▸ **AIM OF THE TASK**
Could the data below be copied exactly, minus the pictures?

▸ **Stored data**
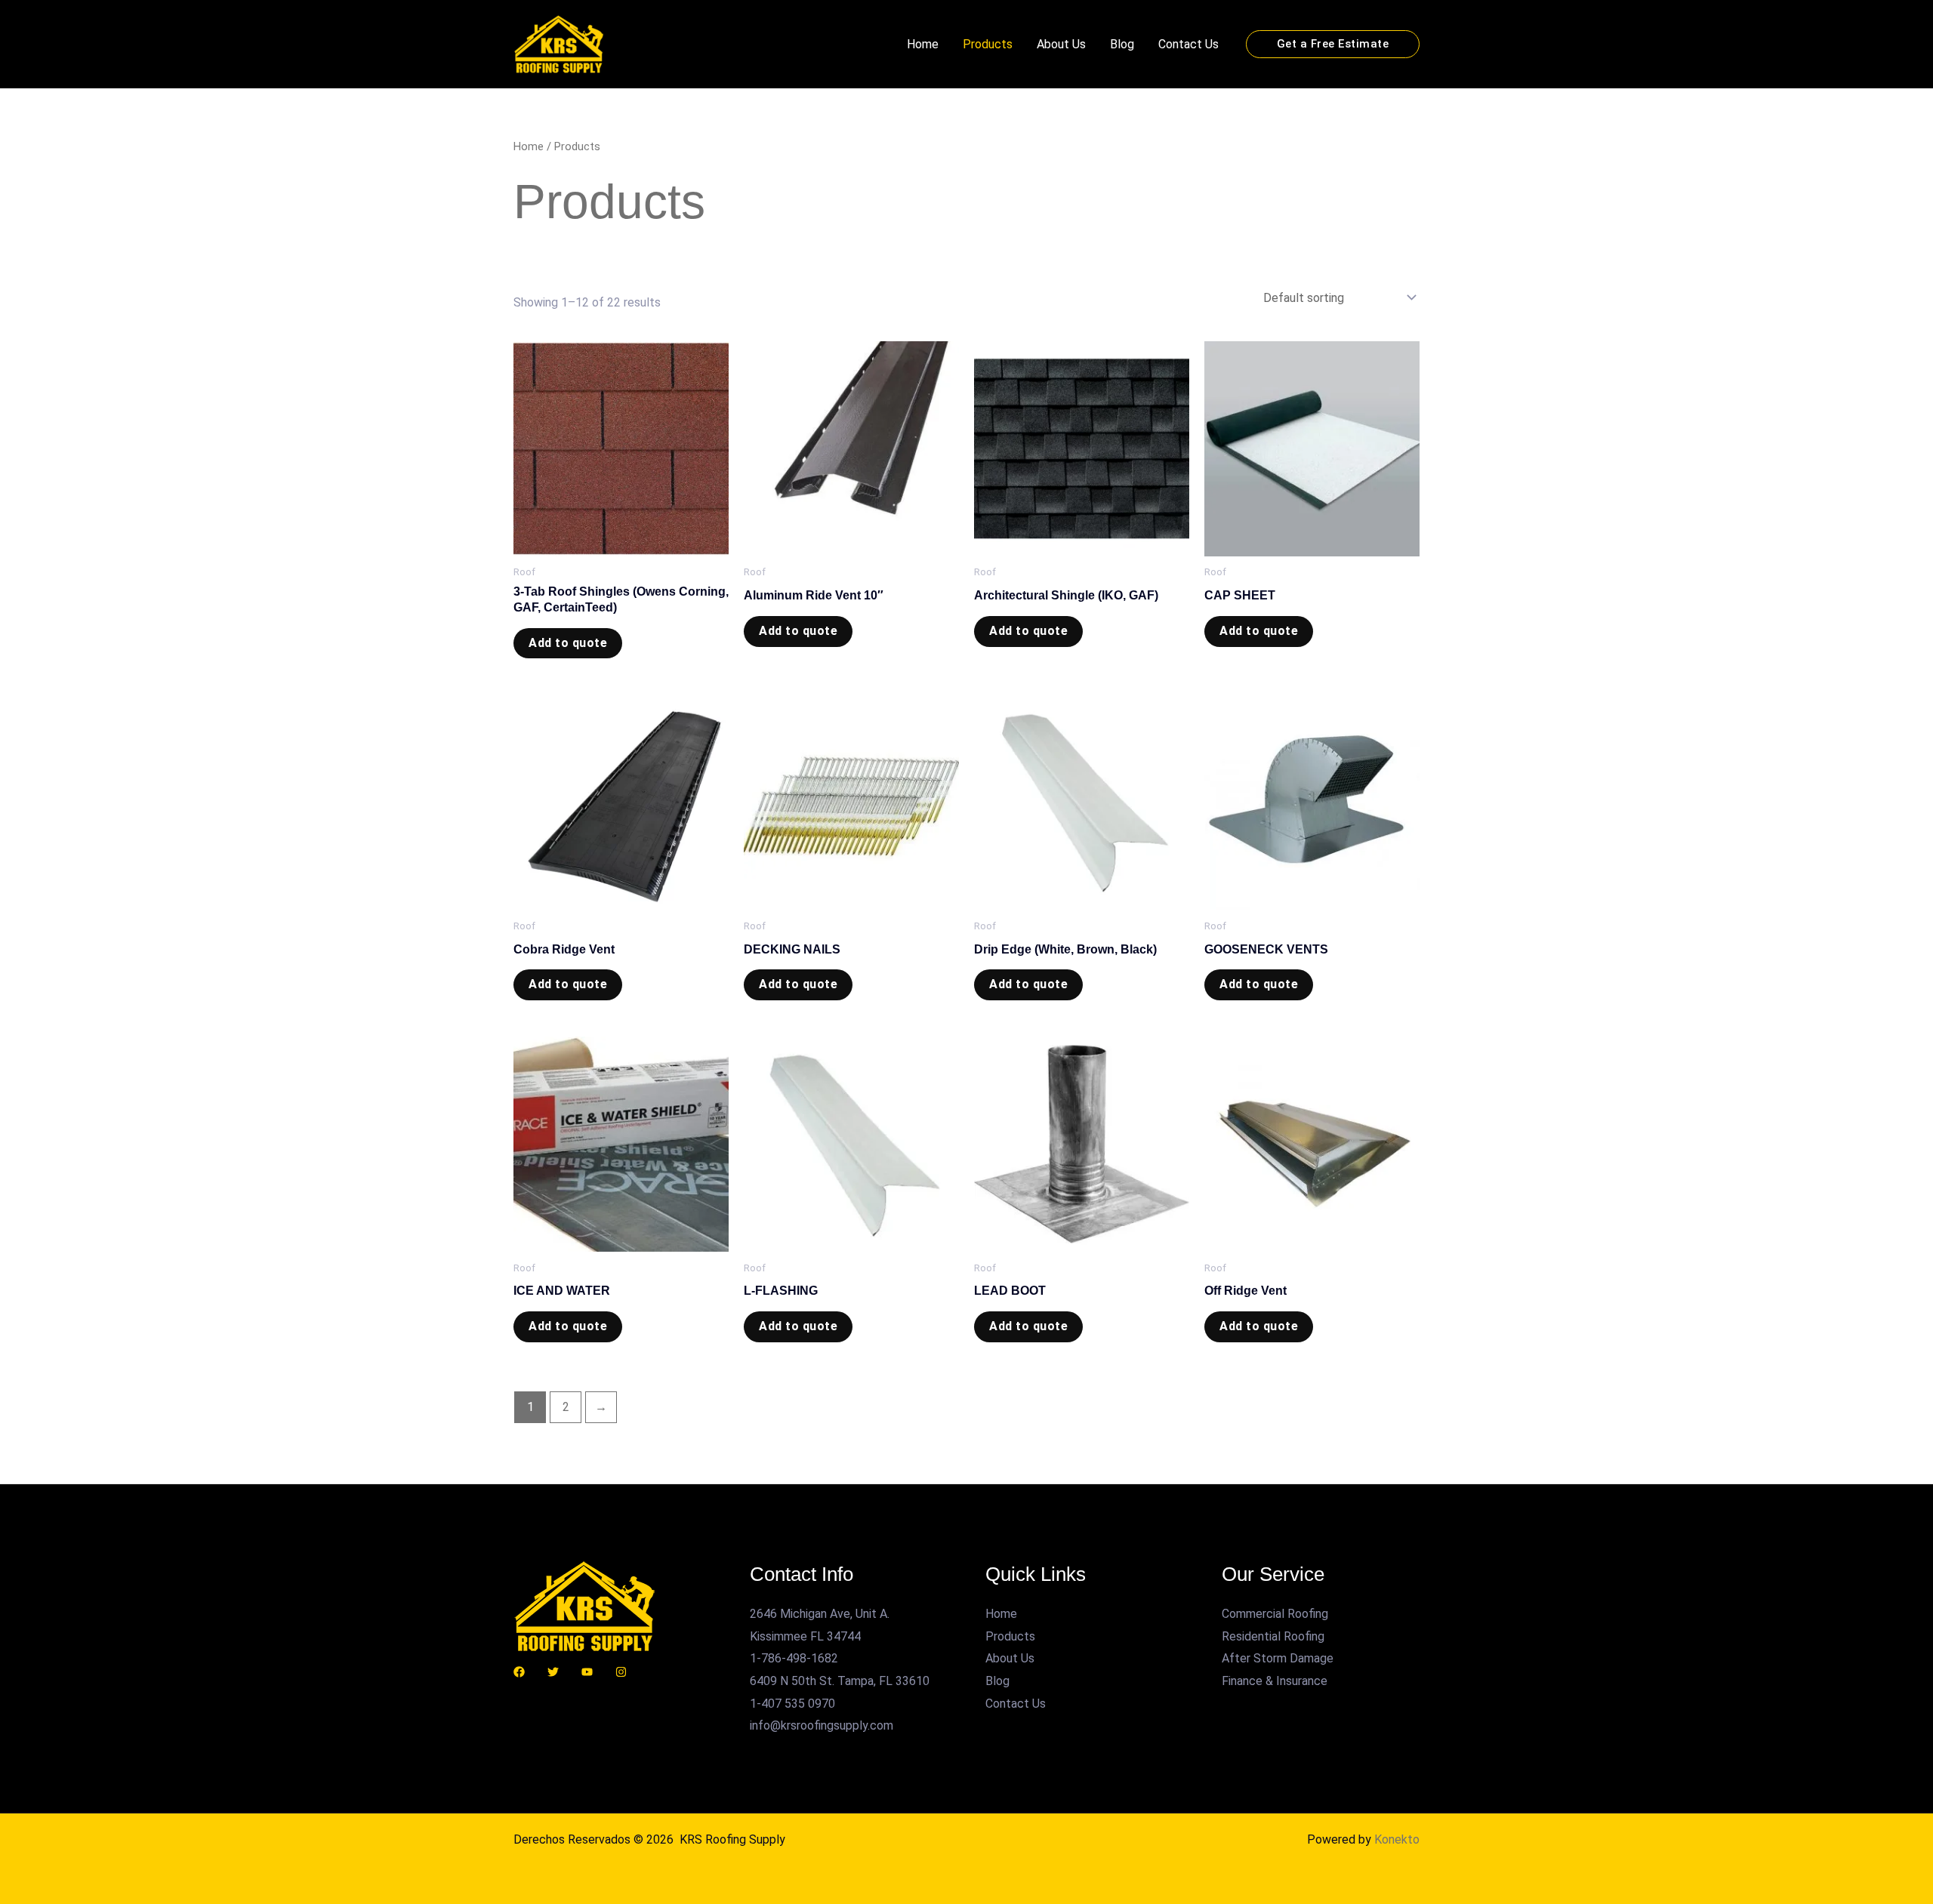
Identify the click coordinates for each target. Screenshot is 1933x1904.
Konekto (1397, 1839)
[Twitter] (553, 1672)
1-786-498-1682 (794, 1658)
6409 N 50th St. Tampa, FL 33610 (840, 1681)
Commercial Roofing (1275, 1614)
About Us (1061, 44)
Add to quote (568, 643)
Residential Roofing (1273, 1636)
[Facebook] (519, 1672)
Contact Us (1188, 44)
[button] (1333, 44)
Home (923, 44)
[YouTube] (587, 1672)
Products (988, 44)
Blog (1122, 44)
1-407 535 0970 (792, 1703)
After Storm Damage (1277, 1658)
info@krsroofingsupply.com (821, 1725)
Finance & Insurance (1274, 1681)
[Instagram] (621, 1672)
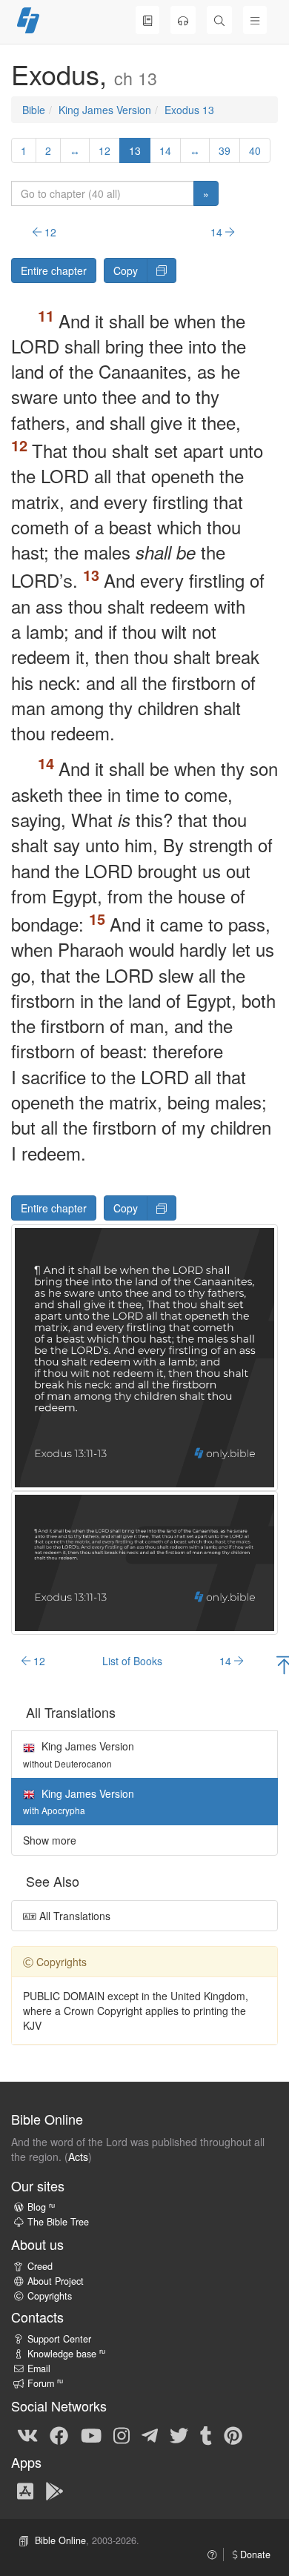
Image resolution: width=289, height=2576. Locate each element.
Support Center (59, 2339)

▸ **EXERCISE SOLUTION**
Identify the click coordinates for each target. Screenshot is 1933x1904.
Konekto (1397, 1839)
[Twitter] (553, 1672)
1-786-498-1682 (794, 1658)
6409 N 50th St. Tampa, FL 33610 (840, 1681)
Commercial Roofing (1275, 1614)
About Us (1061, 44)
Add to quote (568, 643)
Residential Roofing (1273, 1636)
[Facebook] (519, 1672)
Contact Us (1188, 44)
[button] (1333, 44)
Home (923, 44)
[YouTube] (587, 1672)
Products (988, 44)
Blog (1122, 44)
1-407 535 0970 (792, 1703)
After Storm Damage (1277, 1658)
info@krsroofingsupply.com (821, 1725)
Finance & Insurance (1274, 1681)
[Instagram] (621, 1672)
Image resolution: width=289, height=2576. Locate each element.
Support Center (59, 2339)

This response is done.